What does this mean for the future of the interstate pipeline certification process? Well, the D.C. Circuit has made it abundantly clear that the current certification process is outdated and dismissive when it comes to climate and EJ concerns. FERC has a legal liability gap that it needs to fill. Therefore, if the policies updates from February are not implemented, different policies of a similar likeness will eventually emerge. However, time is crucial in the fight against climate change. The UN’s 2022 Emissions Gap Report says that the world is woefully behind on meeting the goals set out in the Paris Agreement, and finds that GHG emissions need to be reduced by unprecedented levels over the next eight years to meet the goals of the Paris Agreement.
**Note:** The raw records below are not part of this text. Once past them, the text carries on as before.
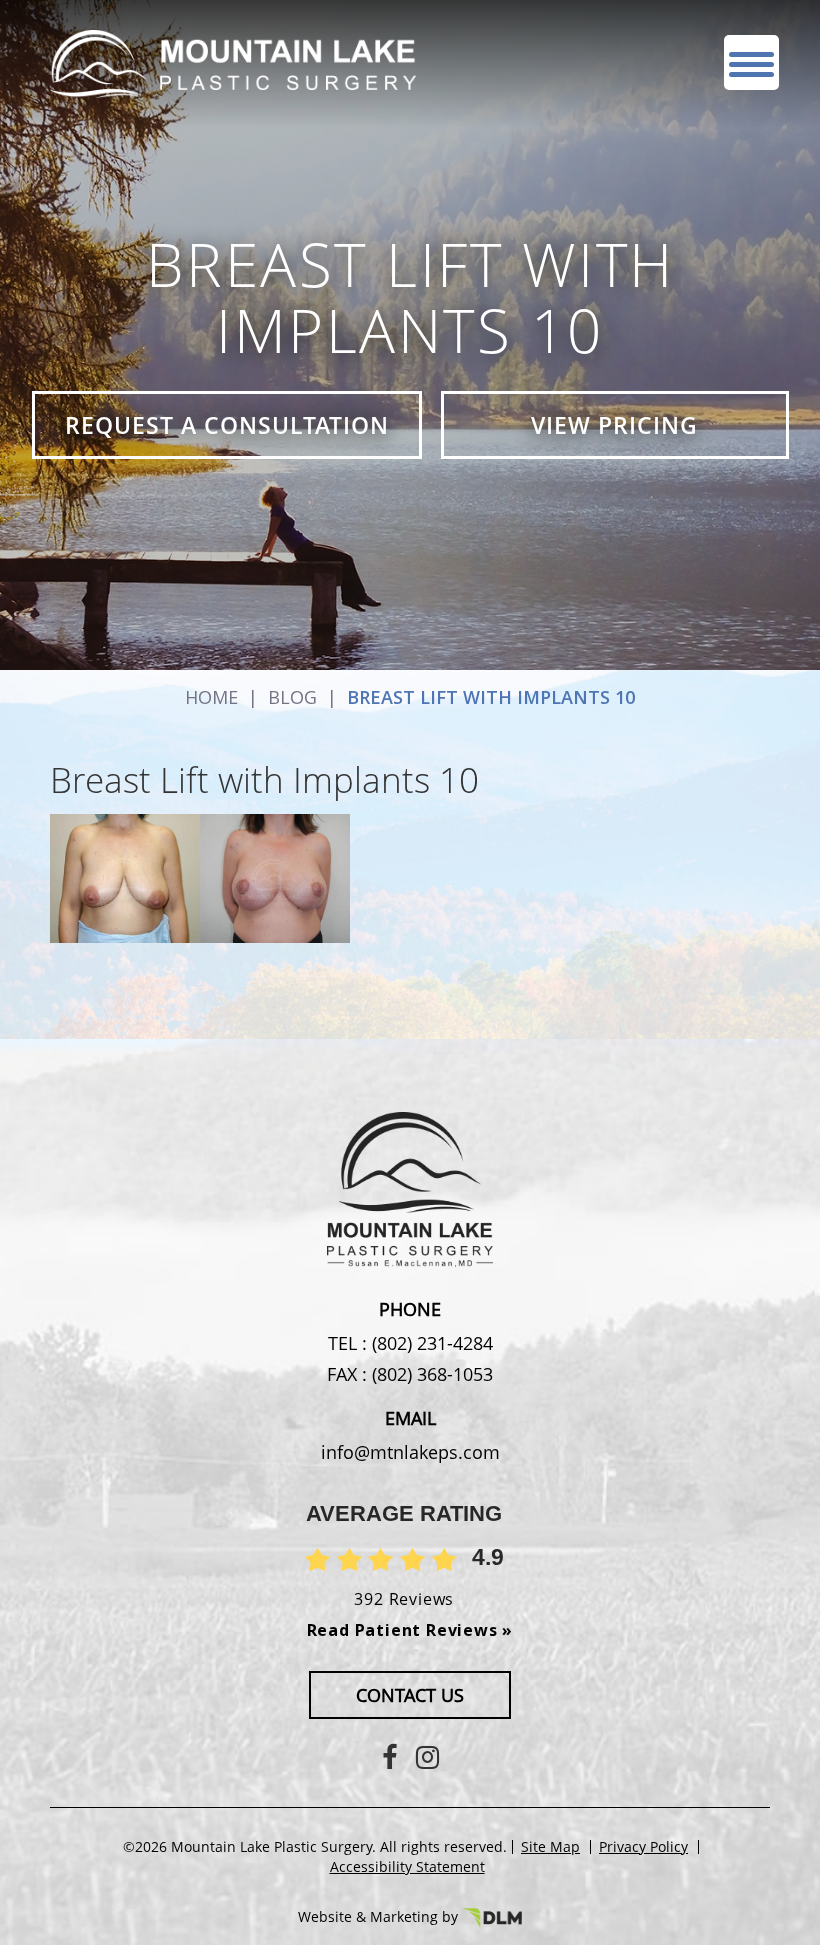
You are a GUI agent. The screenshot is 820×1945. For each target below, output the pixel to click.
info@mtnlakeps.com (410, 1452)
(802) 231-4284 (430, 1343)
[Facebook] (389, 1756)
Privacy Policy (643, 1847)
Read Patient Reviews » (410, 1630)
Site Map (550, 1847)
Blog (292, 697)
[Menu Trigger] (751, 62)
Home (211, 697)
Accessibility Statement (407, 1867)
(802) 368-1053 (430, 1374)
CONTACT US (410, 1695)
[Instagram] (427, 1756)
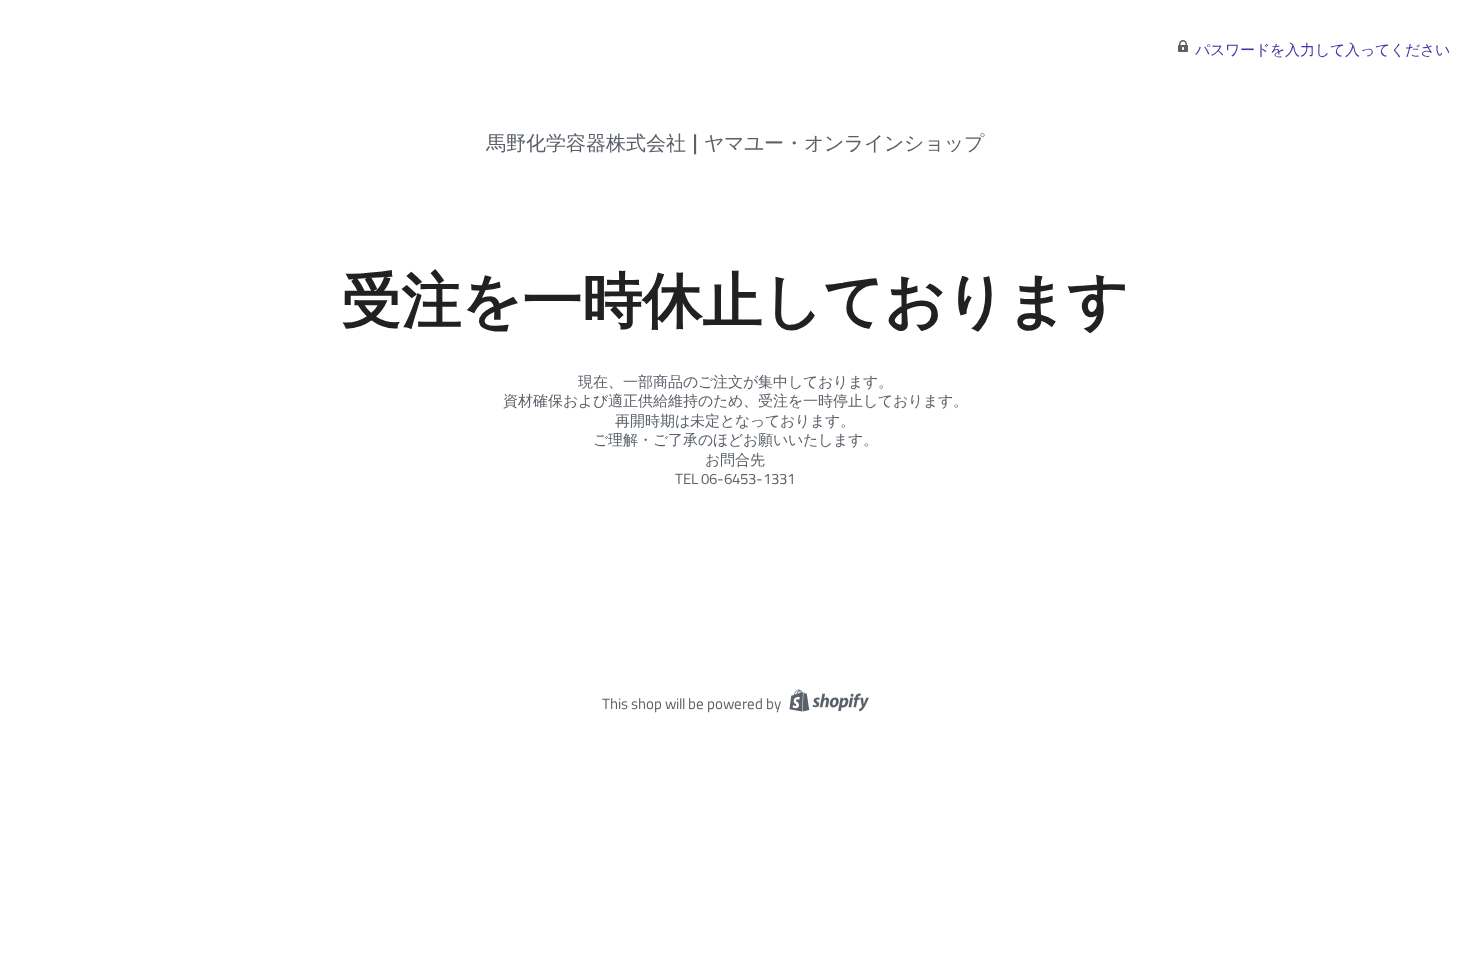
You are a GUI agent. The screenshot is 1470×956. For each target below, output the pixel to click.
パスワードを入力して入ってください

All new sources of emissions pose as threats to the Paris Agreement, the federal government’s goals, and the net-zero carbon emissions targets that many states are fighting to achieve. These efforts can no longer be disregarded. The agency needs to address climate change and acknowledge net-zero carbon emissions targets in its pipeline certification process now. The pressure to expand the nation’s pipeline system and quicken the natural gas permitting process will probably grow due to the projected growth of the production and consumption of natural gas. Thus, FERC needs to act before the debate intensifies. Although the direction of FERC’s use of climate change and carbon emissions in its certification process is uncertain, it is only a matter of time before the agency—or Congress itself—makes a change. Only time will tell if the change will be for the better.